Tens of millions of barrels of crude and oil products stored on tankers at sea due to the coronavirus crisis are being sold, in a sign fuel demand is recovering as lockdowns ease, shipping sources say.
Fuel demand tumbled as much 30% from March to May, with some surplus stored at sea as land storage filled up.
Crude held on tankers fell below 150 million barrels by the end of June, down from more than 180 million barrels in late April, IHS Markit estimated.
Refined products held on vessels dropped to 50 million barrels from a mid-May peak close to 75 million barrels, IHS said, adding gasoline stocks were the fastest to be offloaded.
"Volumes shown under floating storage can potentially drop rather fast during July," Fotios Katsoulas of IHS said, adding there were several tankers off China waiting to discharge.
Demand for floating storage at the peak of the crisis was helped by a market contango, a price structure where cargoes for delivery in the shorter term are cheaper than those for later delivery, encouraging traders to store fuel until prices pick up.

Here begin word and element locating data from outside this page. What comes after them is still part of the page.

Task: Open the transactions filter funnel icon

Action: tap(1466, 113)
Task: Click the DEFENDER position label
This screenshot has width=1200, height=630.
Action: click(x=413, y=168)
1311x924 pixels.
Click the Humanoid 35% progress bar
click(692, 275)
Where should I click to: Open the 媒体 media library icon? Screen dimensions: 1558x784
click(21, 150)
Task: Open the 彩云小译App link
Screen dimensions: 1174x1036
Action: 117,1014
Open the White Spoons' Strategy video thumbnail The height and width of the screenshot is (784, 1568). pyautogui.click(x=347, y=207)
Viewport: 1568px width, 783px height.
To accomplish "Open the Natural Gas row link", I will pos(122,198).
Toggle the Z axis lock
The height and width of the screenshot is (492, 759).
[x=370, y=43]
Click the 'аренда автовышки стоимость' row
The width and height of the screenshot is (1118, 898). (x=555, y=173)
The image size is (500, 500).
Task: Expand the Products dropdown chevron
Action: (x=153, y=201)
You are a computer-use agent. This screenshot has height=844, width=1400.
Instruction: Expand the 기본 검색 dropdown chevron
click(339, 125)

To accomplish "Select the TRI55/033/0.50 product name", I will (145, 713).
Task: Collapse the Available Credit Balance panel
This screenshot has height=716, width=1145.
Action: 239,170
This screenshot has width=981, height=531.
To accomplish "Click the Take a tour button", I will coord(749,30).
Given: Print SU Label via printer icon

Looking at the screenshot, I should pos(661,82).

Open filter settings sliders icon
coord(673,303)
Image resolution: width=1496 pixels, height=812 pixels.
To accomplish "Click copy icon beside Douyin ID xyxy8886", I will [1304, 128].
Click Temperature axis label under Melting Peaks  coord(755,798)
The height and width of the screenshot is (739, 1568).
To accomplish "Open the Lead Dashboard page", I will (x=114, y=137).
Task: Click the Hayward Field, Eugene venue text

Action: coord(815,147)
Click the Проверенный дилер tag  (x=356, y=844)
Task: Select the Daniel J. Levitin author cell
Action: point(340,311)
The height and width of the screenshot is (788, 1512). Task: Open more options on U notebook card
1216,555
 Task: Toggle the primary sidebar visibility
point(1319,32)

As the contango has narrowed with rising demand, there is less incentive to store fuel.
In addition, OPEC, Russia and other allies, a group known as OPEC+, have curbed production and output from the United States and elsewhere has fallen, leaving less surplus oil to keep at sea, a more costly alternative to onshore storage.
"With output levels lower, this has reduced the need for storage on land and combined with a reduction in price contangos, there is less of an incentive to store crude at sea," said Rebecca Galanopoulos Jones, with broker Alibra Shipping.
Clarksons Research estimated 218 million barrels of crude was held on tankers by June 26 from a peak of 290 million barrels in early May, while about 70.5 million barrels of oil products were stored versus a May peak of 100 million barrels.
"We believe floating storage is going to gradually decline from now and reach normal levels sometime during the autumn," a spokeswoman with shipping group NORDEN said.